*Records for processing*:
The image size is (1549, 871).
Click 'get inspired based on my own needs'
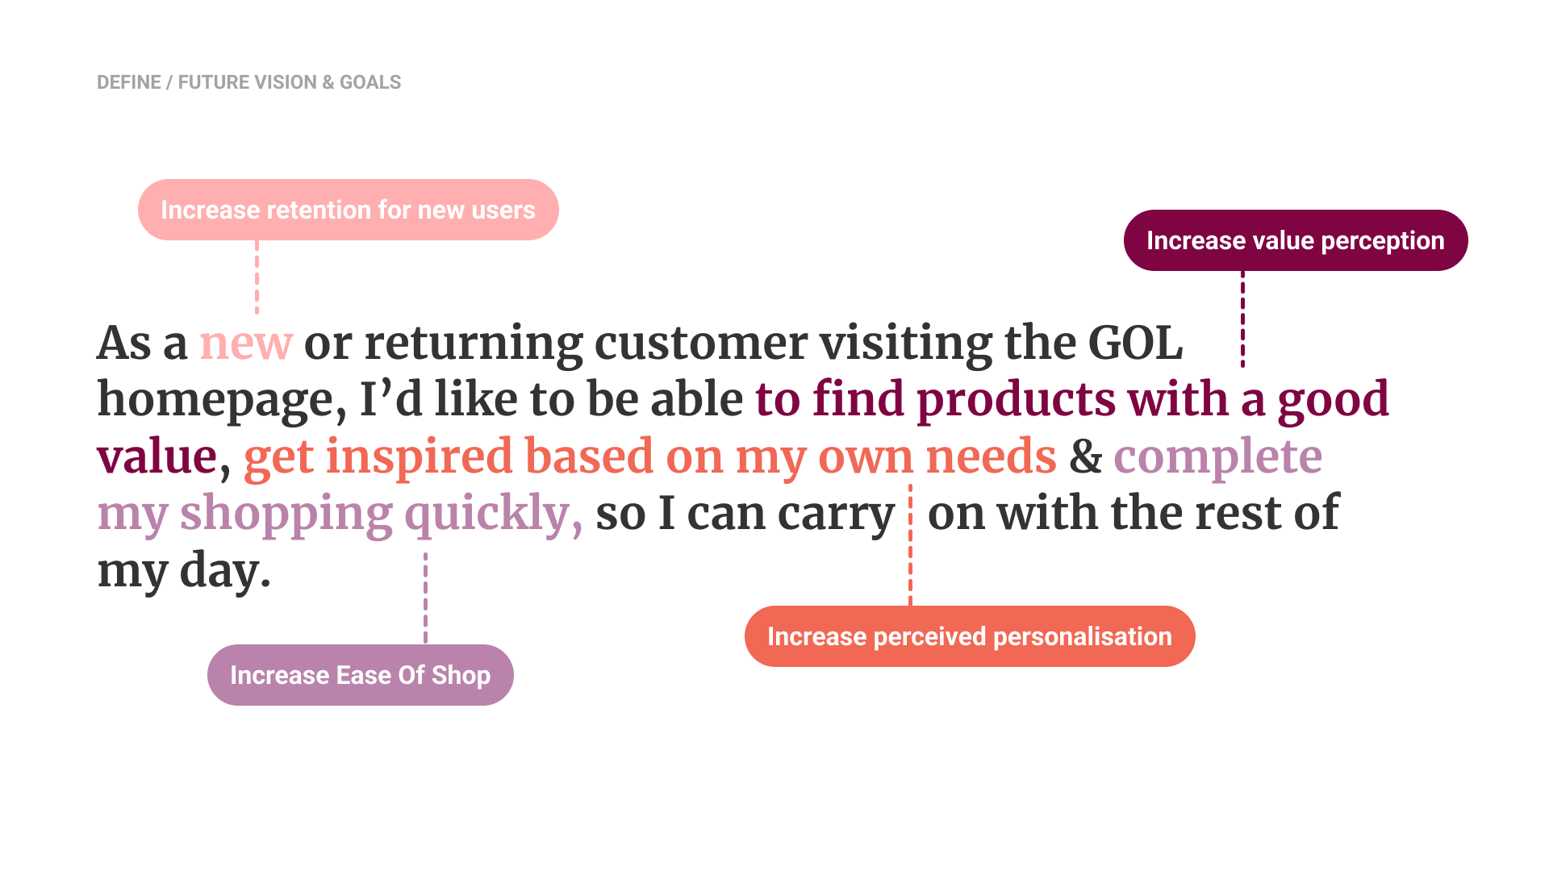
--
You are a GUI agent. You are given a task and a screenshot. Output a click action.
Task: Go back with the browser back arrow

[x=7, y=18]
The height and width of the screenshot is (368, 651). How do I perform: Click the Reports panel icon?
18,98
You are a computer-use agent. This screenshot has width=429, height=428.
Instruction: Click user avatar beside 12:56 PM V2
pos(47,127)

*Directions*: Rewrite everything in the listing from the line containing "You are a computer-use" down to the line containing "pos(47,127)", requests included. Scale each coordinate in the answers by 2.6 and round it to a whole number, rounding halves up.

*Reply to the task*:
You are a computer-use agent. This screenshot has width=429, height=428.
Instruction: Click user avatar beside 12:56 PM V2
pos(122,330)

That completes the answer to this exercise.